--- Begin Exercise materials ---
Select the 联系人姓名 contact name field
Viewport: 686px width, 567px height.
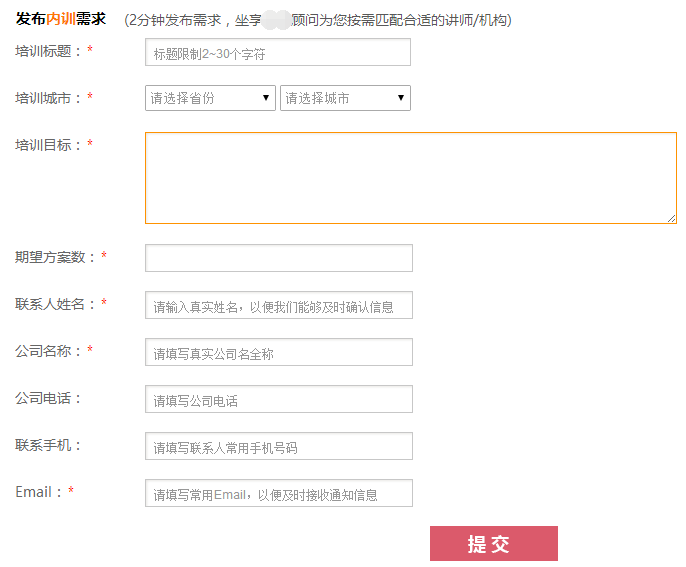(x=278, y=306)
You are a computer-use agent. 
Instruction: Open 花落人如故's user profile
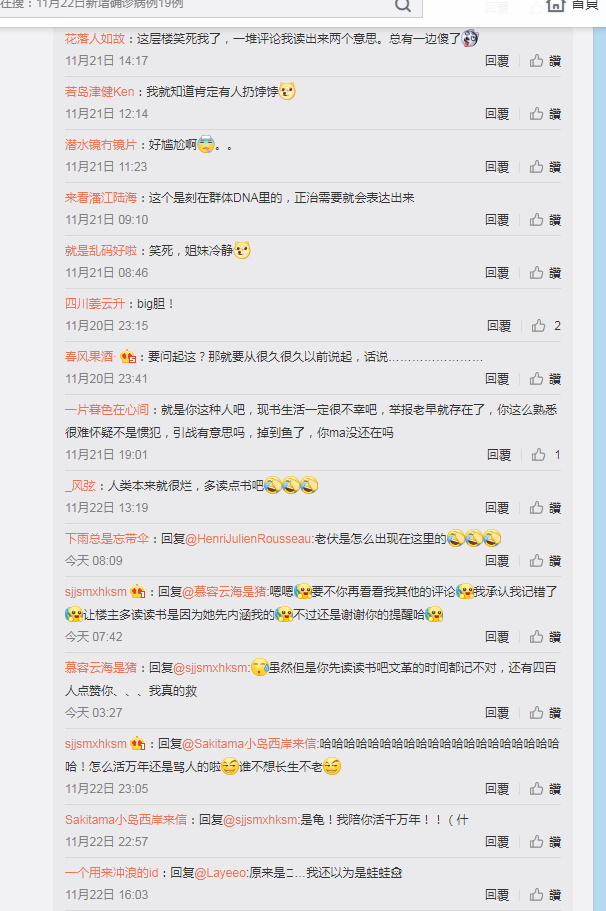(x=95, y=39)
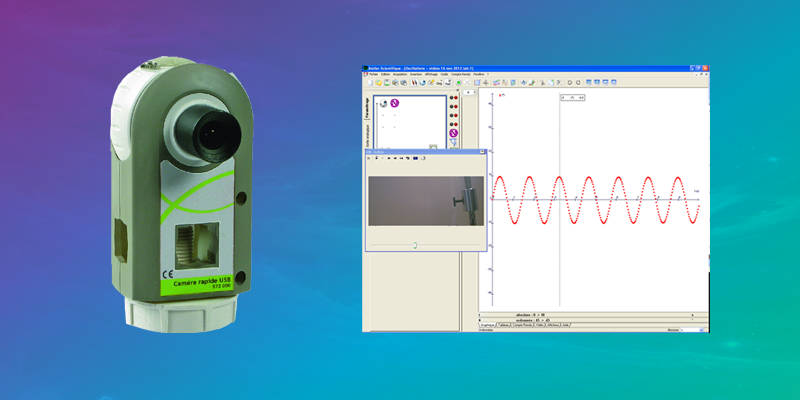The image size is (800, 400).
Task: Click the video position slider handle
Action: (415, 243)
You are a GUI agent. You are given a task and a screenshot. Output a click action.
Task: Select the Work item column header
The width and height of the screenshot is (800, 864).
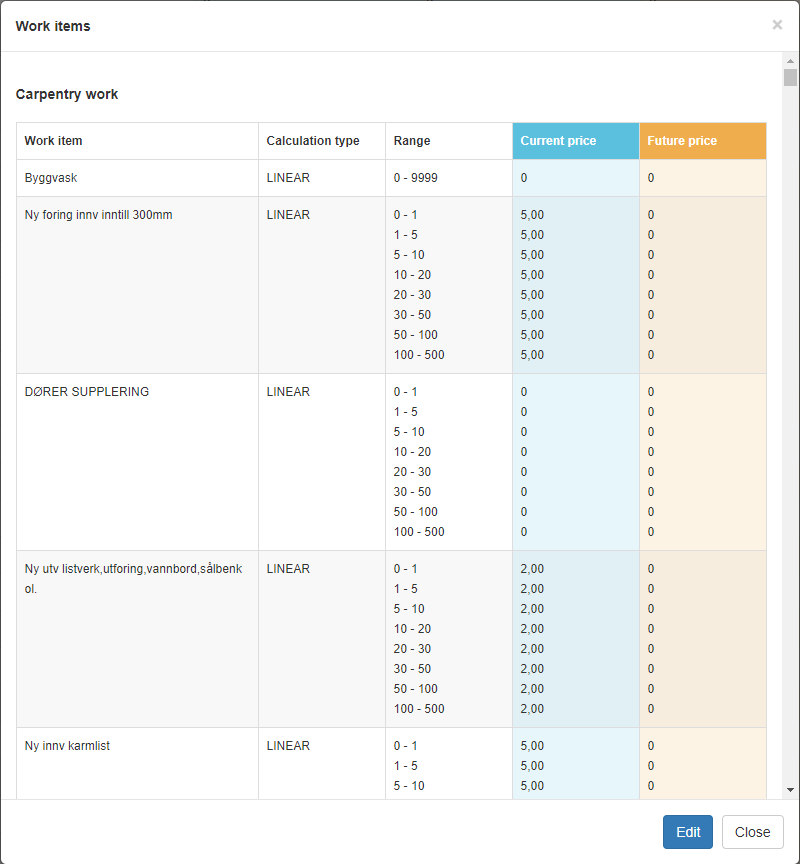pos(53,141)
--- End Exercise materials ---
:: Task brief ::
Can you update the material above so that "screenshot" becomes "screen capture" throughout, with nothing else changed and the pictures left out?

:: Written reply ::
Select the 联系人姓名 contact name field
Viewport: 686px width, 567px height.
(x=278, y=306)
You are a computer-use agent. 
Instruction: Open 花落人如故's user profile
(x=95, y=39)
The image size is (800, 400).
Task: Click the video position slider handle
Action: (415, 243)
You are a GUI agent. You are given a task and a screen capture. Output a click action.
Task: Select the Work item column header
The width and height of the screen capture is (800, 864).
pos(53,141)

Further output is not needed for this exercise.